Menschen, die nicht zum Werk gehören und mitbekommen, was hier geschieht, fragen sich, mit einem gewissen gesunden Menschenverstand, warum hier keine Reformen durchgeführt werden. Reformen? Das Wort sei uns fern! Es gibt nichts zu reformieren. Aber im Opus Dei ist nichts, wie es sein sollte, oder wie es angeblich einmal gewesen ist: weder der Geist, noch seine konkrete Ausformung, eine organische Entwicklung, auch nicht seine juridische Form. Es ist vollkommen klar erkennbar dass die Institution jede Orientierung verloren hat. Sie hat sich in ihren eigenen Netzen gefangen und weiß nicht mehr, was zu tun ist. Niemand, der einen Leitungsauftrag in der Prälatur hat, wagt es, dem Prälaten die Wahrheit zu sagen, aus Furcht, von seiner ehrenvollen Stelle entfernt zu werden. Sie lachen alle über das, was geschieht, auf Grund der heiligen Einheit, die im Werk gelebt wird, obwohl es völlig unangebracht wirkt. Und so gehen sie ihren „übernatürlichen Weg“ bis zur Liquidierung.

Während die leitende Klasse alle Hebel in Bewegung setzt, um innerhalb der Kirche das Image der Institution aufrecht zu erhalten, lösen sich die inneren Kräfte des Opus Dei auf.
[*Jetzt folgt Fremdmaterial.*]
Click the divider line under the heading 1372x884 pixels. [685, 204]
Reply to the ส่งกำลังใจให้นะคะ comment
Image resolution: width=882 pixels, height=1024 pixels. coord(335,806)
Die Numerarierinnen und Numerarier verfallen in eine immer größere Enttäuschung und leben ein unglücklichen Leben in der virtuellen Wirklichkeit, in die sie geraten sind. Das Familienleben ist eine Farce, in dem niemand das sagt, was er denkt, ein Theater, bei dem man physisch, aber nicht persönlich anwesend ist. Die wissen, wie es gehen könnte, werden immer mehr an den Rand des inszenierten Stücks geschoben. Es gibt immer weniger Nachwuchs. Wer könnte sich unter solchen Umständen schließlich auch eine solche Lebensform für andere wünschen?

Von außen betrachtet, sieht es aus, dass das Gebäude noch immer seine ursprüngliche Festigkeit aufweist, denn die Fassade ist großartig und gut in Schuss. Aber im Inneren zeigen sich Auflösungserscheinungen wie in einem Kadaver. Nachbarn hören Schreie, eigenartige Stimmen, und ein modernder Verwesungsgeruch hängt in der Luft, der befürchten lässt, dass im Dunkel der Nacht schlimme Dinge geschehen.

Und ich füge hinzu: Vielleicht könnte bitte jemand das Licht aufdrehen!